El nivel de agresión es impresionante. Basta una palabra para desatar la furia expresada en insultos, descalificaciones y hasta amenazas. ¿En qué momento convertimos a las redes sociales en una salida aceptable para tanto odio? Y a medida que se fomenta el anonimato y la creación de múltiples cuentas, el fenómeno se recrudece. Esto pasa incluso con medios más tradicionales, como los periódicos en sus versiones en línea (las versiones impresas por lo menos pasan por un proceso editorial que suprime lo peor, que probablemente también reciben). Es por esto por lo que hay diarios como El País, que suprimieron los comentarios anónimos en su portal: escondido tras una máscara es muy fácil que alguien no sienta responsabilidad por dar rienda a sus peores impulsos.

Si uno tiene cuenta en Twitter, verá que esto es de lo más común; no es necesario siquiera tratar un tema polémico, cosas tan inanes como la contratación de un nuevo jugador o que alguna artista se tiñó el cabello son suficientes para desatar la cascada de tuits ofensivos. Así que uno se la piensa dos veces antes de entrar a una discusión, so pena de ser atacado por cualquier cosa, desde un error de dedo (los auto correctores ortográficos a veces no son la solución), por tratar de mediar o incluso por señalar un error lógico en la argumentación. Claro que este tipo de personas, denominadas trolls, ha existido desde prácticamente el inicio de Internet; sin embargo, sus números eran menores y, por las dificultades que implicaba la creación de cuentas, eran más cuidadosos para no ser expulsados. Hoy nada de eso pasa: si por algún motivo alguien denuncia a otra persona por violar los términos del servicio y los administradores hacen algo al respecto, lo único que tiene que hacer el agresor es abrir una nueva cuenta, o 20, o mil (los famosos bots), para seguir incordiando a los demás.
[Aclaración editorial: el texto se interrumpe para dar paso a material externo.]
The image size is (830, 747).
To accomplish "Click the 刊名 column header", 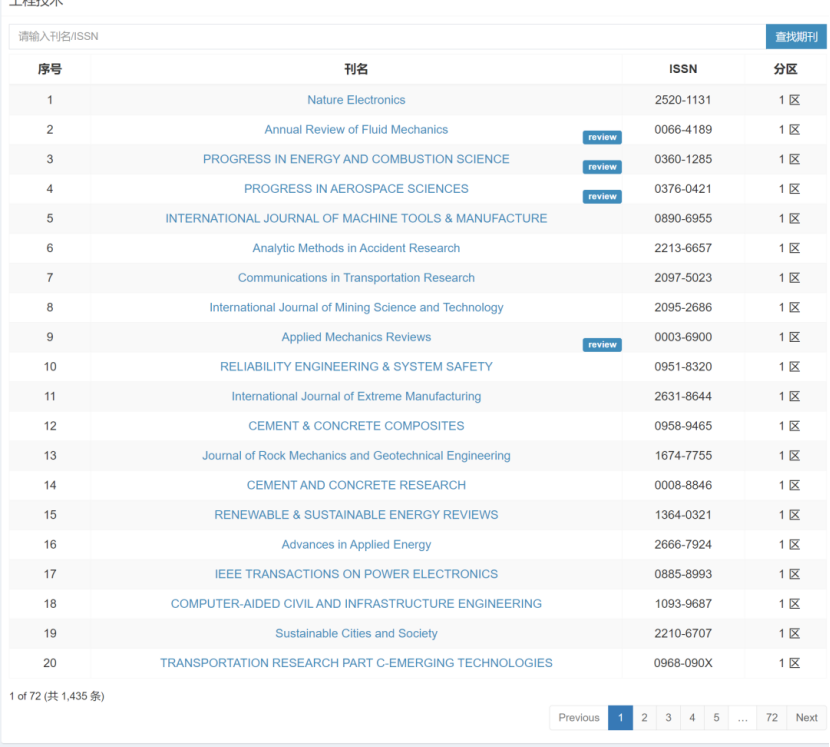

A veces hay casos en los que el agresor es una persona que ha logrado una cierta relevancia, por lo que perder su cuenta sí tiene consecuencias: perder seguidores y por lo mismo, perder ingresos. Esto fue lo que le sucedió a Alex Jones, comentarista político (es un decir), creador del sitio Infowars, que usaba sus redes sociales para atacar a sus adversarios, difundir rumores (como que los niños asesinados en la escuela Sandy Hook eras actores), generar fake news, e impulsar el odio racial y la xenofobia. Finalmente, después de meses de solicitudes de usuarios en diversas redes, a Jones se le cancelaron sus cuentas de Facebook, Instagram, Twitter y YouTube, lo que ocasionó fuertes mermas a sus ingresos por ventas de espacio comercial.
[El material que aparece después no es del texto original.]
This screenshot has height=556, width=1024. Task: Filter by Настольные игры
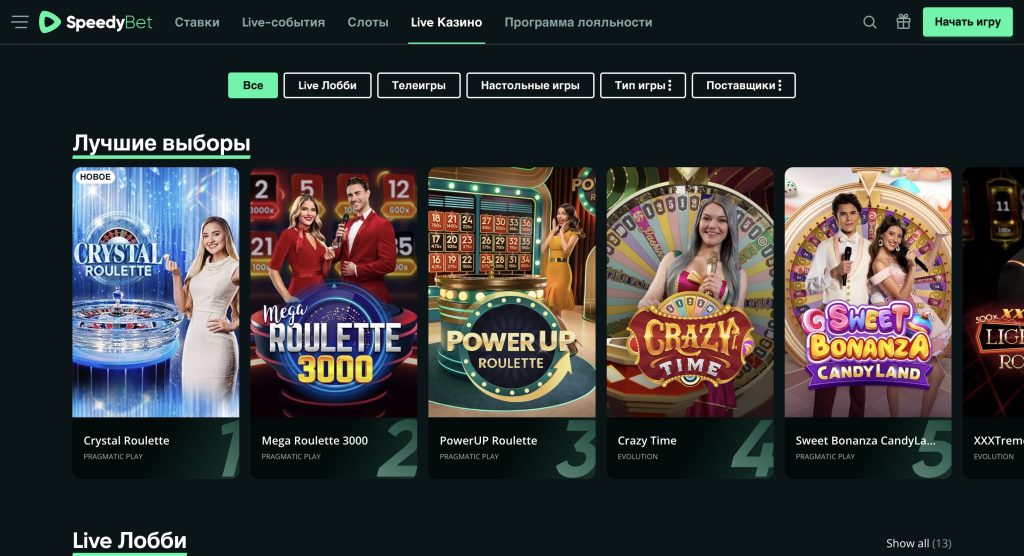[530, 86]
Todo lo anterior viene a cuento por un hecho en particular ocurrido esta semana en Guadalajara: una universidad privada canceló y luego autorizó un diálogo informativo sobre el aborto. No es la intención en este momento opinar sobre el aborto o sobre el derecho que le asiste a la universidad de albergar este tipo de eventos. Lo que quiero es mostrar el nivel de abyección al que se puede llegar en redes sociales cuando algo no le parece a alguien: simplemente el hecho de que un panel de mujeres hablara sobre el tema, fue suficiente para que otra persona modificara el logotipo de la institución, colocando la imagen de un feto sangrante en medio, como si la escuela se hubiera convertido súbitamente en una clínica clandestina en donde se practicaran abortos.

Las posiciones se radicalizaron inmediatamente y ambos bandos se atacaron de una manera viciosa, curiosamente acusando al de enfrente de “intolerante”. Es evidente que es un tema polémico, en una encuesta de Consulta Mitosfky los porcentajes a favor y en contra están cercanos a 50 por ciento. Es claro que la discusión sobre su despenalización no será fácil.

Sin embargo, no debiéramos perder la civilidad al discutir. Quizá se vuelva necesario dar clases de civismo en redes sociales.